There isn’t much that everyone agrees on about the British economy. Should we be tackling the deficit right away, or should we try and spend our way out of recession? Should we be slashing taxes to encourage entrepreneurs, or trying to raise more to improve public services? Should the Bank of England be printing more money, or should it finally raise interest rates to encourage savers?
You have more chance of getting the Socialist Workers Party to agree that Mrs Thatcher was Britain’s greatest post-war prime minister than getting a consensus on any of those issues. But there is one thing that everyone seems to agree on: the need to rebalance the British economy.
In the wake of the financial crash of 2008, and in the long period of near-zero growth that has followed it, a common view has emerged. We focused too much on financial services and let the bankers run out of control. Retail was too prominent, and so was frothy property speculation. We didn’t do enough to broaden our industrial base, or to build up our export industries.
Across vast swathes of the north and Wales we allowed the state to become the dominant employer when people should have been making things in factories. What we need is less financial engineering and more of the real sort. There is a problem, however.
Getting on for five years after the crash, there is little sign of this happening. If anything, our economy is even more skewed towards services. Perhaps we should give up on ‘rebalancing’ – and concentrate on things we are good at instead.
In the wake of the crash, official policy seemed to be to let the pound devalue. It might not have been engineered deliberately – investors started selling off sterling because our financial sector was both huge and bust. But once it started the Bank of England encouraged it all the way. Unofficially, at least, the Bank has trumpeted the devaluation as part of a rebalancing strategy.
According to the textbooks, if a currency gets a lot cheaper, a country should be able to start exporting its way out of trouble. Couple that with lots of cheap finance – and the Bank has been making lots of that available – and we should have seen factories springing up all over the country by now. The docks of Bristol and Liverpool and Dover ought to be thronging with British goods being exported to the rest of the world.

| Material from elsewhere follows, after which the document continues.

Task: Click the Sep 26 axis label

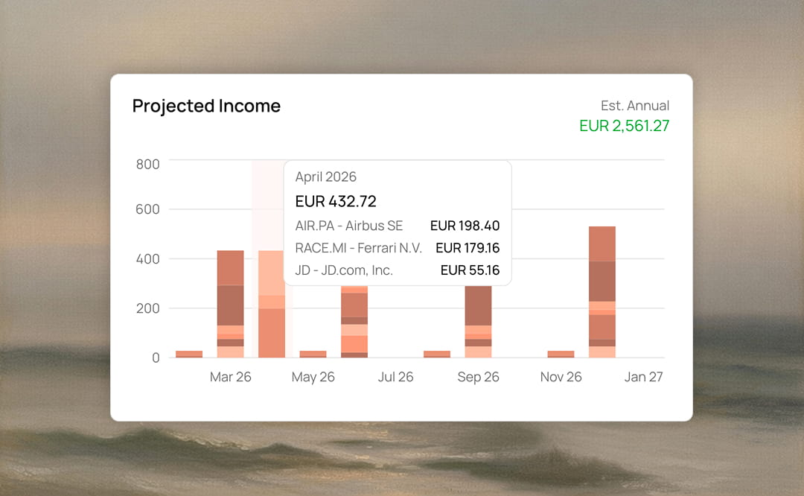Action: (x=478, y=377)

It hasn’t happened. Despite that huge devaluation and a tidal wave of cheap credit, the trade deficit just gets bigger and bigger. Last week, we learned that in the first three months of the year, Britain ran a trade deficit of £26bn. That was £1.6bn more than a year ago. The deficit just keeps getting wider year on year.
You hear a lot about how the recession in the eurozone has made life tougher for exporters. And while it is true that it’s unfortunate when your biggest market starts shrinking, that is far from the whole story. Our exports to America have fallen almost as much as our exports to the eurozone over the past year, and the American economy is growing at a reasonable rate.
Germany faces exactly the same problems with the eurozone as we do, but its manufactured exports still managed to grow by 1.7% in the last 12 months, while ours fell by 2.4%. Spain and Portugal have both managed to reduce their trade deficits in the past year by increasing their exports too.
The reality is that, aside from a few car factories in the northeast, some Scotch distilleries, and some arms manufacturers, Britain isn’t much good at manufacturing anymore. We rank 11th in the world among goods exporters, but are the world’s second-largest exporter of services.
We are making virtually no progress in the booming emerging markets. Take India – a massive, fast-growing economy, with which we have strong historical and cultural ties. We rank only 19th among nations exporting there, with 1.5% of the market. Even Belgium exports more to India than we do. It’s a joke.
No doubt we will hear a lot in the next couple of years about how we should try harder. We’ll be told that we should teach more science and engineering at school, that we should provide bigger tax breaks for research and development, encourage apprenticeships and even use government money to invest directly in manufacturing as we did in the 1970s. But maybe we should do something radically different and forget about ‘rebalancing the economy’.
After all, like everything in life, it comes with costs attached. The main tool has been that massive devaluation of sterling. But a cheap pound makes everything we import more expensive, pushes up inflation, and makes life harder for all the other sectors of the economy. The second tool has been cheap credit. But near-zero interest rates punish savers and distort the capital markets.
If our exports were booming, and new factories were being thrown up alongside every motorway, then the costs might seem worthwhile. The trouble is, so far, the attempts to rebalance Britain have involved a lot of pain for no discernible gain. We’d be better off concentrating purely on high-end services instead – we are, at least, world-class at those.
And as a general rule, countries do best by concentrating on the things they do well, and forgetting about the things they do badly – even if it does mean the economy is ‘unbalanced’.